The controversial move comes with no sign of a deal between Premier league clubs and players' representatives on a pay cut.

Oliver Dowden, minister of culture and sports, writing in the Daily Telegraph, said that people had a right to expect football's leadership.

Clubs, players and owners should think very carefully about their next steps, he said.

Leaving the public purse to pay the low-paid workers' low cost, while the players win millions and the billionaire owners do not touch each other, is something that I know the public will take into account.

Former Liverpool stars Jamie Carragher and Stan Collymore strongly criticised the move by the Premier league leaders.

Under the scheme, the British government pays 80 percent of wages. Liverpool said they would increase the remaining 20 percent.

Liverpool fan group Spirit of Shankly initially supported the move, but later wrote to the club expressing concern over the backlash.

U.S.-owned Liverpool's opponents in last year's Champions League final, Tottenham, owned by billionaire Joe Lewis, have also opted for the licensing option, along with Newcastle, Norwich and Bournemouth .

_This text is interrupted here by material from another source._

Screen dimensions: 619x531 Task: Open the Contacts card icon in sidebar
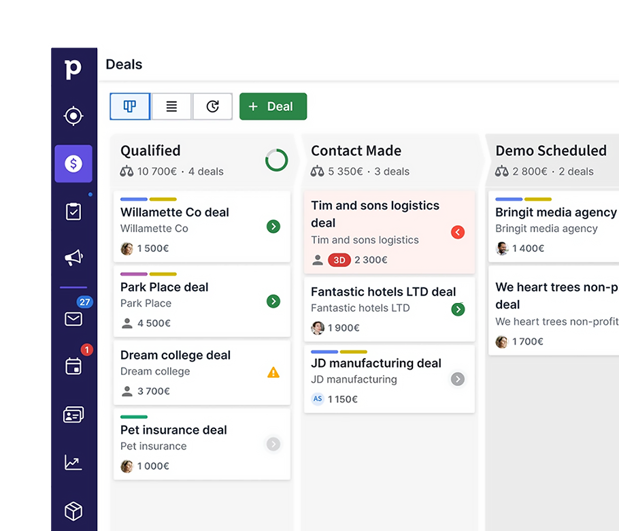click(x=73, y=415)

Manchester City, funded by Sheikh Mansour of Abu Dhabi, said they would not use the government's job retention scheme, and Manchester United reportedly will follow suit.

FIFA on Monday urged clubs and players to reach an agreement on reducing wages to protect clubs suffering financial damage, sources with the world soccer governing body said.

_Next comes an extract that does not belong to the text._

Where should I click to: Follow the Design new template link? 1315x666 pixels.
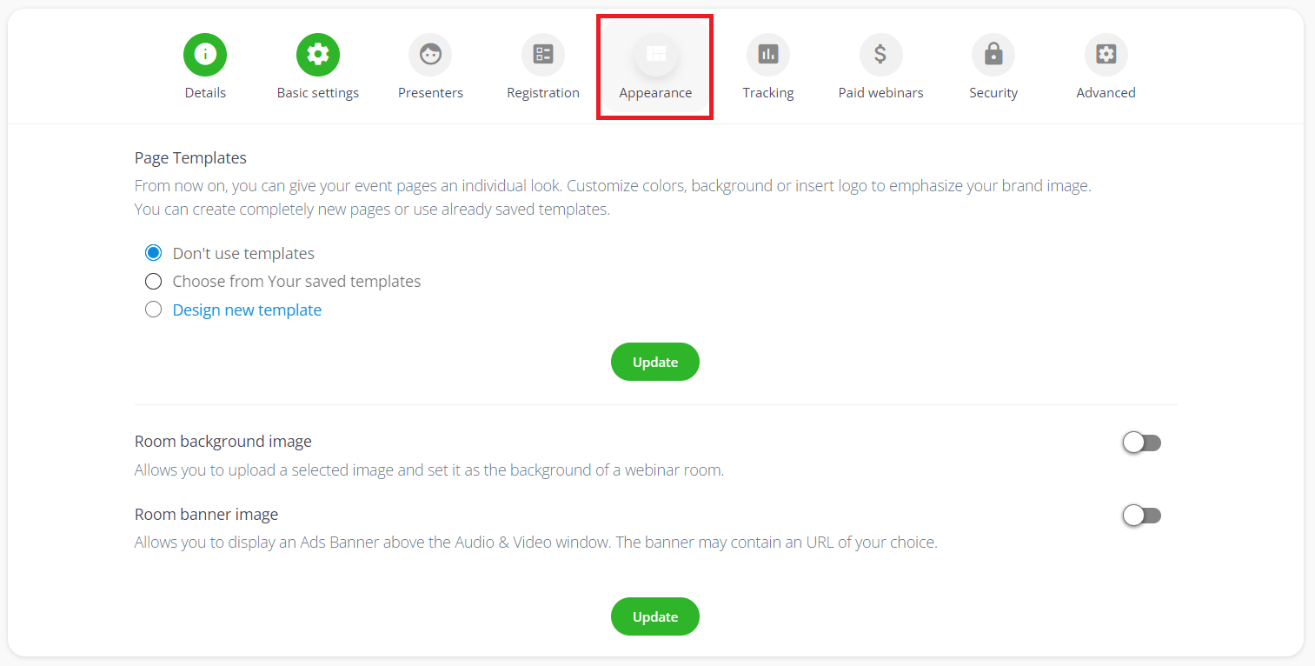[247, 310]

He also recommended that player contracts extend to the end of interrupted soccer seasons and that the transfer window not be opened until then.

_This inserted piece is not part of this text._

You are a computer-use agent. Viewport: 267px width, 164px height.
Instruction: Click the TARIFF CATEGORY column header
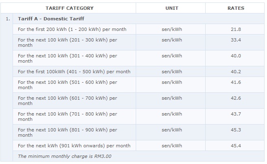69,8
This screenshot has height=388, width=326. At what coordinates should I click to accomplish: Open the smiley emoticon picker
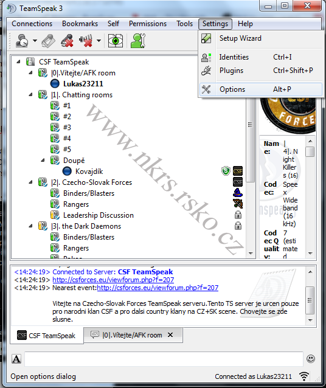311,359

The call from FIFA comes as Premier league clubs are locked in talks with players and their representatives about taking pay cuts.

The top English category lags behind other European leagues. In Spain, Barcelona and Atlético de Madrid players have agreed to pay cuts of 70 percent.

Many politicians have urged action from the Premier league and in a poll conducted by YouGov last week, 92 percent of respondents said they backed a pay cut.

But some leading players resent the political pressure. Former England captain Wayne Rooney has criticised the government and the Premier league for placing footballers in a "no-win" situation.

Rooney questioned the wisdom of the Premier league in preempting behind-the-scenes talks involving players with its own proposals for sweeping reductions.

In my opinion, now is a no win situation, he said in a newspaper column. Either way you look at it, we are easy targets.

With no collective agreement in sight, the BBC said on Monday that Premier league players were set to start negotiations on a club-by-club basis over proposed wage cuts.

Burnley manager Sean Dyche said footballers deserve more credit for the work they do to help good causes, efforts that he said are often poorly publicized.

I've seen footballers do a lot of good things, a lot of things financially, a lot of things with time, effort and attention, he told Talksport radio.

In the latest sign of the financial crisis as a result of the coronavirus, England manager Gareth Southgate and the top winners of the Football Association have agreed to cut wages by up to 30 percent.